New Delhi, November 24, 2023.

Earthquake processes, even relatively smaller ones, have their reflection in the ionosphere, as they influence the amplitudes and periods of coseismic ionospheric perturbations (CIP) along with factors such as geomagnetism and line-of-sights geometry, according to a novel study. The finding can help observing earthquake source processes from the space which may pave the way for deciphering earthquake precursors using space-based observations.

Coseismic vertical crustal movements excite acoustic waves (AWs) in the atmosphere. The waves propagate upward, reach the ionosphere, causing disturbances in numbers of electrons along the line-of-sights connecting ground Global Navigation Satellite System (GNSS) receivers and satellites. These disturbances are called as coseismic ionospheric perturbations (CIP). Such near-field CIP occurs normally within 500–600 km of the source. Most of the past studies assumed point sources at the maximum vertical displacements for direct AWs and such near-field CIP had been modeled by assuming single acoustic pulse from the surface.

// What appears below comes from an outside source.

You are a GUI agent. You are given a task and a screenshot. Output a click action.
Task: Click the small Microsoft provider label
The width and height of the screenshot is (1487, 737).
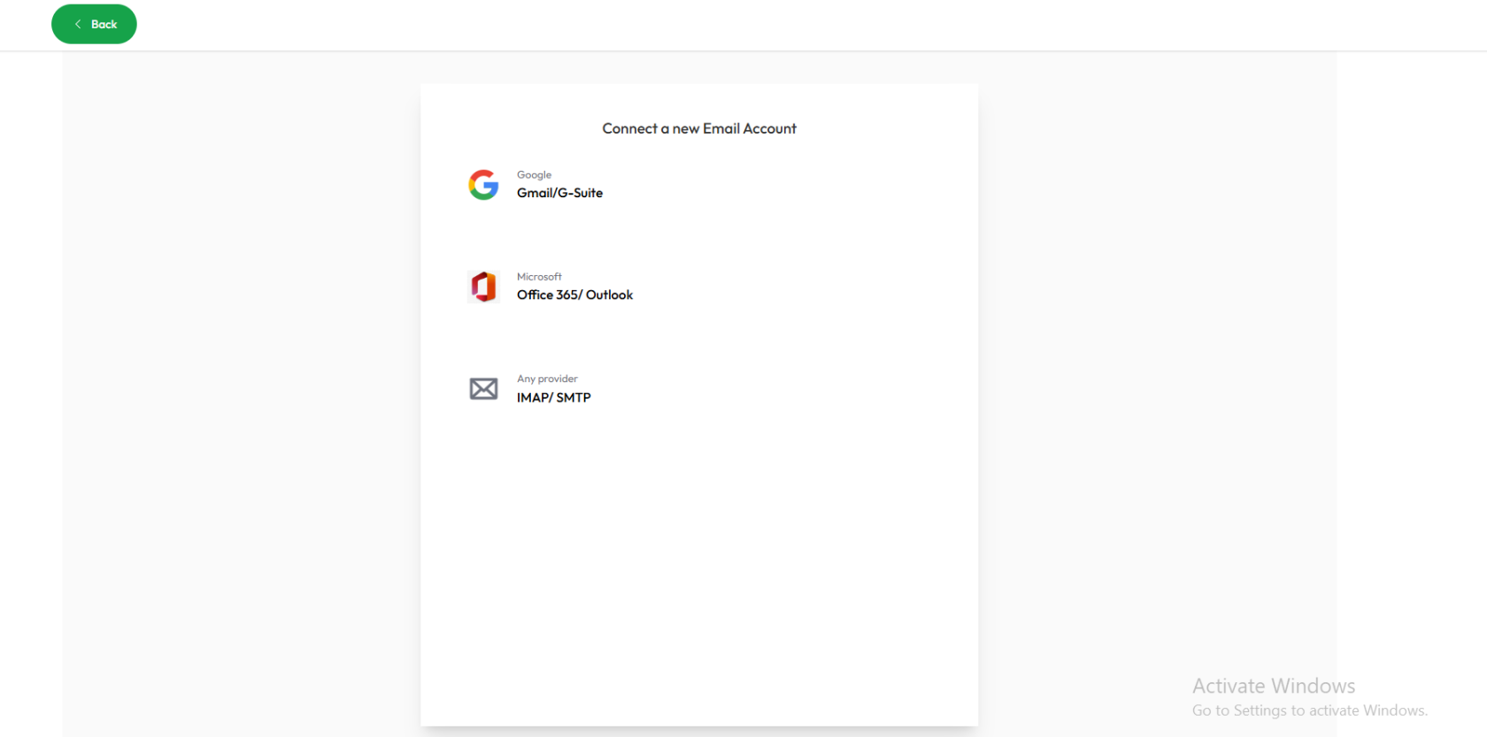point(539,277)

However, large earthquakes involve ruptures of multiple fault segments spanning hundreds of kilometres and for such great earthquakes; such a single source assumption may become inappropriate.

Scientists from Indian Institute of Geomagnetism (IIG), an autonomous institution of Department of Science and Technology, in their attempt to verify this assumption for relatively small earthquakes, (less than 8 Mw) analysed near-field CIP of 2023 February Turkey Earthquakes. They demonstrated for the first time, that ionospheric perturbations generated by relatively small earthquakes could also contain contributions from multiple sources along the fault.  On 6 February 2023, a devastating earthquake of Mw 7.8 (EQ1) occurred in southern Turkey near the Turkey-Syria border, one of the largest strike-slip events recorded on land. Around 9 hrs later an earthquake of Mw 7.7 (EQ2) occurred to the north of EQ1. Studying CIP generated by EQ1 and EQ2, the study published in Geophysical Research Letters, showed for the first time that CIP shows variety of amplitudes and periods for different satellite-station pairs due to combinations of sub-CIPs from multiple sources with different time lags.

They elaborated that interference of acoustic waves (AWs) from these multiple sources makes differences in the perturbations amplitudes and periods at Global Navigation satellite System (GNSS) stations in different azimuths from the epicentre.

Demonstrating that the CIP of EQ2 has much larger amplitude and slightly shorter period than EQ1 the scientists explained these differences assuming a single source and higher background ionospheric electron densities.